More of the story says that she spoke to Juan in his native Nahuatl language, asking that a church be built on the site. She also spoke to him as if she was his mother. By this time he was convinced that he had witnessed an apparition of the woman who gave birth to Jesus. She represented to him the Universal Mother who loves all human kind.
Having lived in Mexico, I have a beautiful wood carving of the Virgin of Guadalupe. She has been in all of my households since I was a child. Today she sits in a bookcase looking exactly as she has for the 70 years that I have known her. When I’m gone, I hope one of my children keeps her and gives her a home through the generations.
Today is also the birthday of my precious friend, Rose. We were introduced by a mutual friend some time in the late 1980’s. She was in St. Louis for a temporary stay because her job was waiting for her in South Africa, where she worked as a spiritual facilitator for groups of African Catholic Sisters. She did that work for a number of years, interrupted by occasional trips to St. Louis. Whenever she came into town we would get together. The more time we spent with each other the more our friendship strengthened.
Over the years she has become like family to me and my children. She watched them grow up and when they are in town we always arrange time together. Today she and I share meals, and coffee trips, and baseball games, and spiritual growth groups. We share a slightly irreverent, maybe very irreverent sense of humor. She has been a spiritual mentor to me, so sometimes we can be quite serious. But we never fail to see the absurd and the ironic, leading to laughter of the gut-busting type.
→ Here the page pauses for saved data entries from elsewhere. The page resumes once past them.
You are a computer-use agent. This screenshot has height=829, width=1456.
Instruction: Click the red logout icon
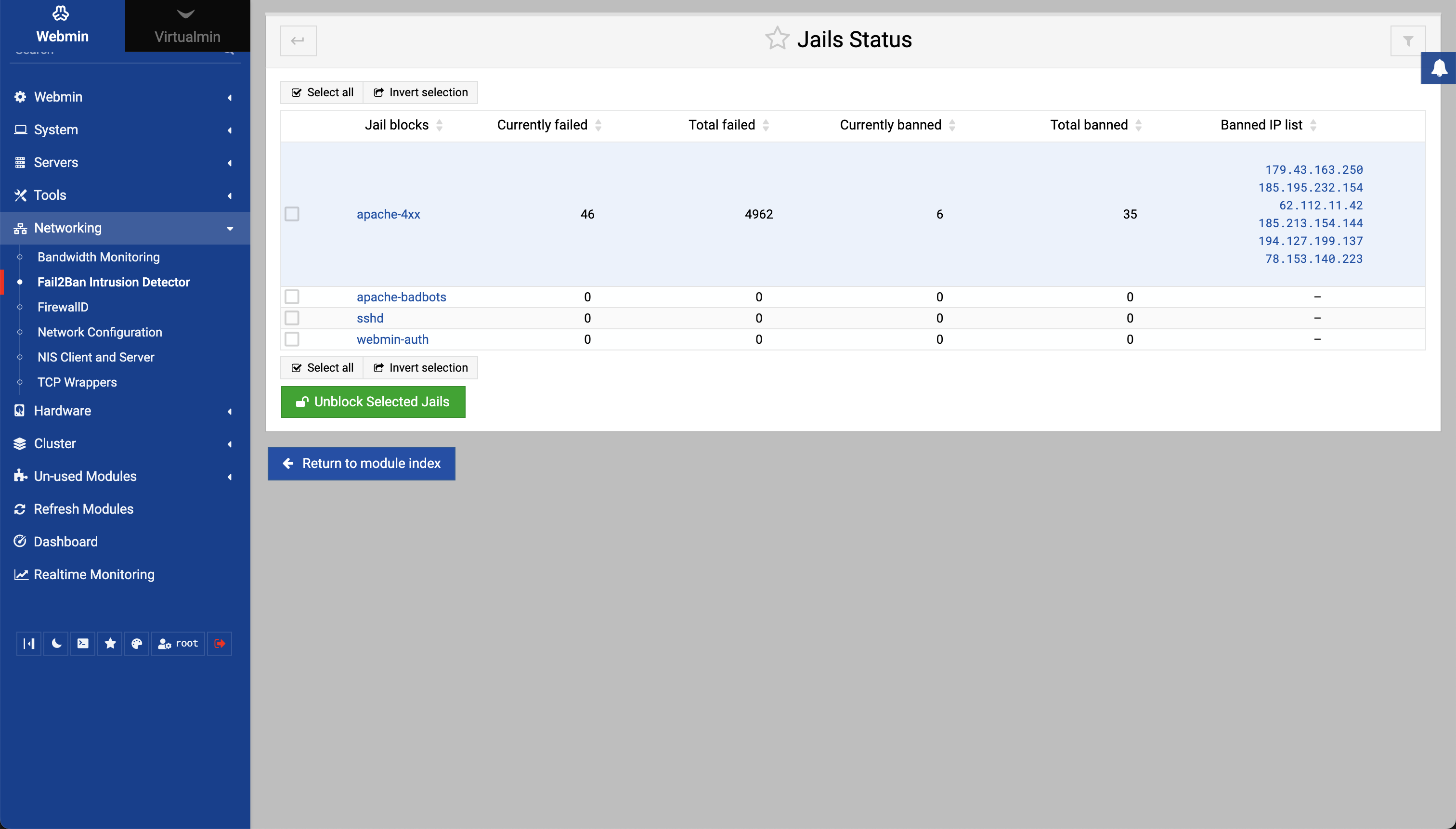[220, 643]
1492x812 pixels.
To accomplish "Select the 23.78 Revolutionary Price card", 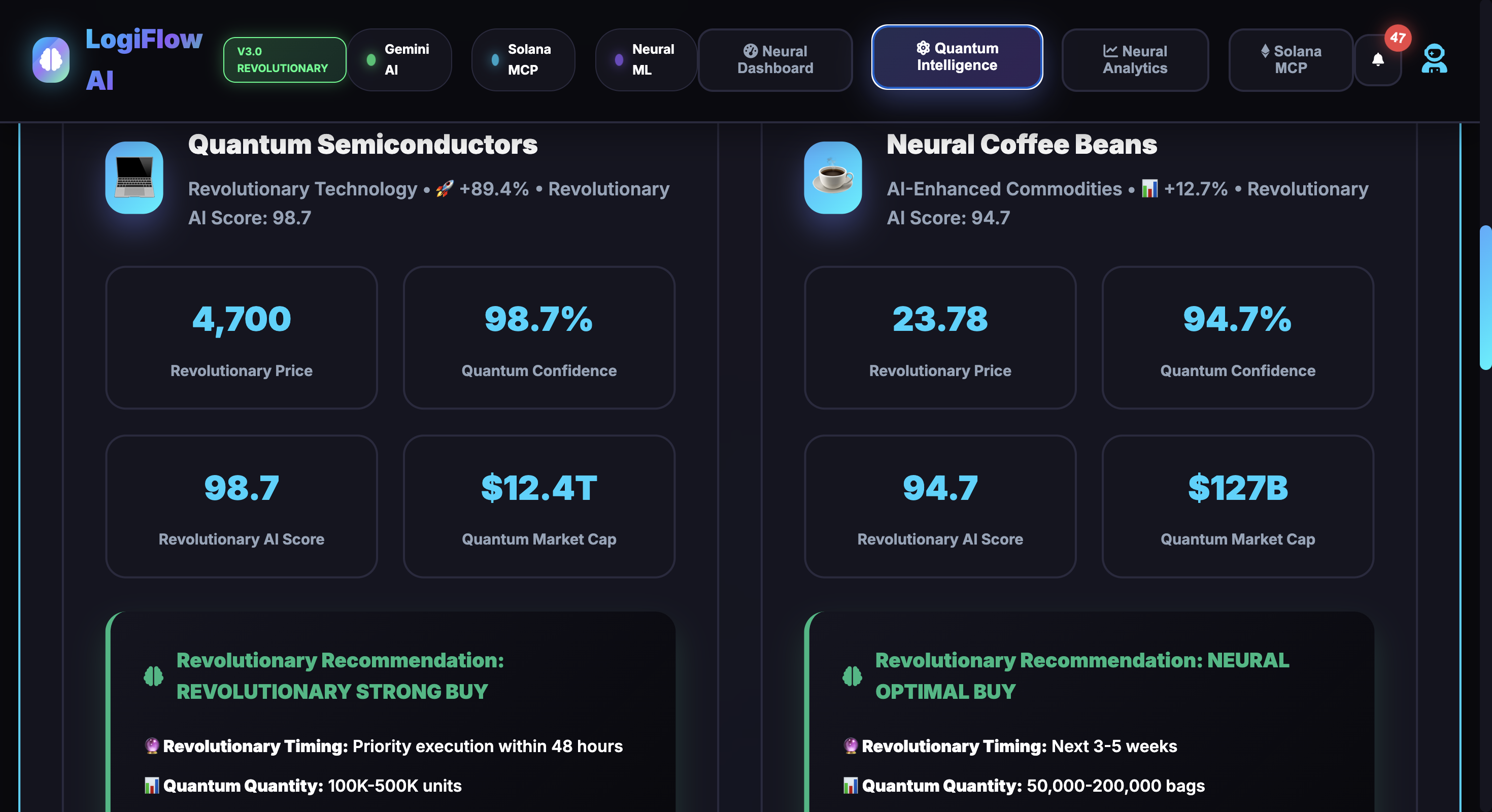I will coord(939,337).
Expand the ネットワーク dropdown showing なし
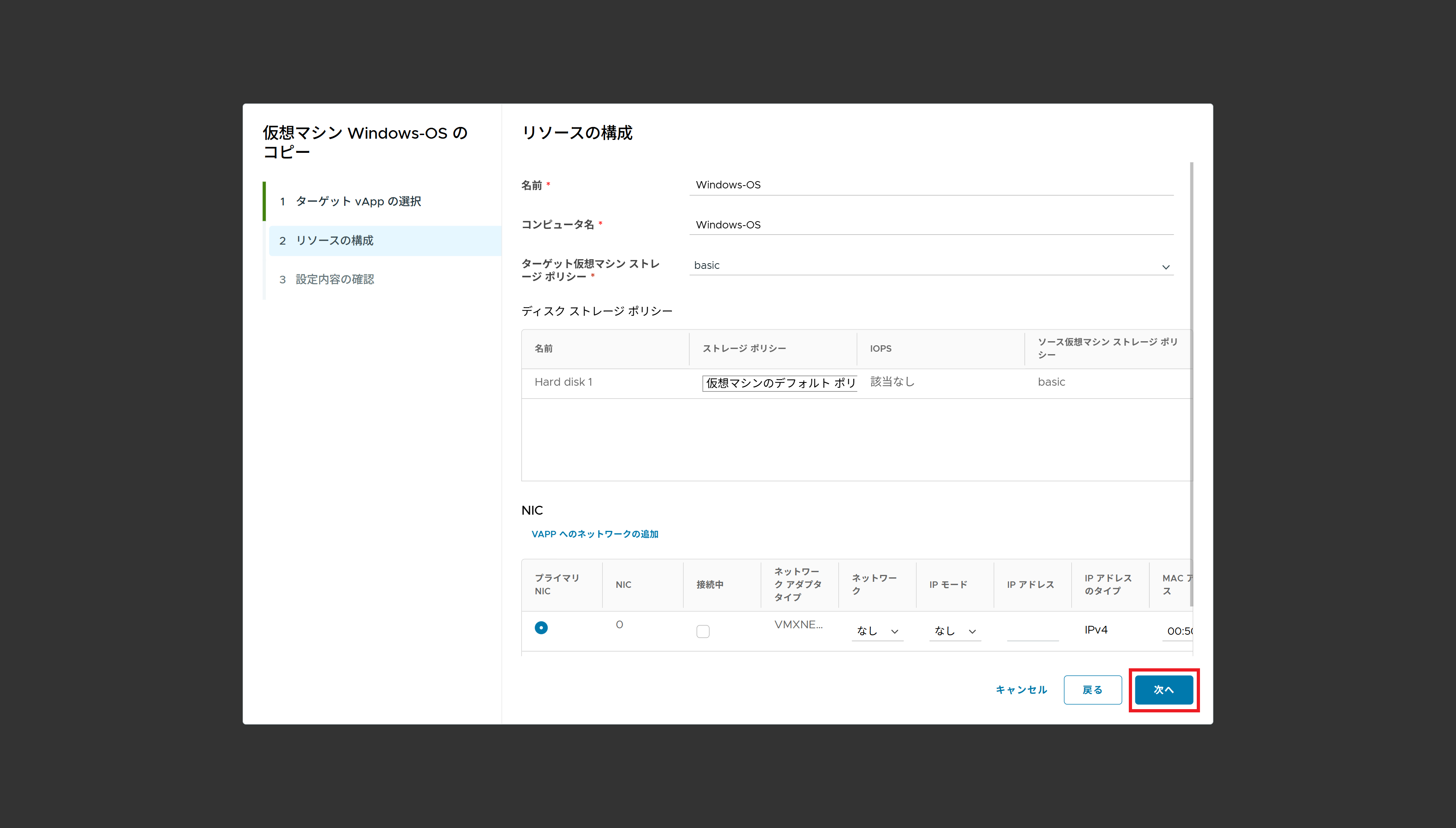 pyautogui.click(x=877, y=631)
As with most Sisters, she is well past retirement age, but has never actually retired. She is busy with her own congregation, one that is gradually fading away. She is directly responsible for planning its orderly closing down, as there are fewer and fewer Sisters these days. Women are not joining the Franciscan Sisters of Mary any longer and the health care system that they started is a large, thriving organization that now has its own lay leadership.
Nevertheless, there are women to care for as they enter old age. There are assets to be used for their care, but also for environmental investments that are in keeping with the Franciscan tradition. Rose has been a part of these efforts for many years. She is a storehouse of wisdom, which she readily shares with others.
So, today is a feast day, an important one in the Catholic tradition. But the feast that I will celebrate is with a dear friend, like a sister to me, and like a life companion. I am blessed to know her and to share slices of life with her.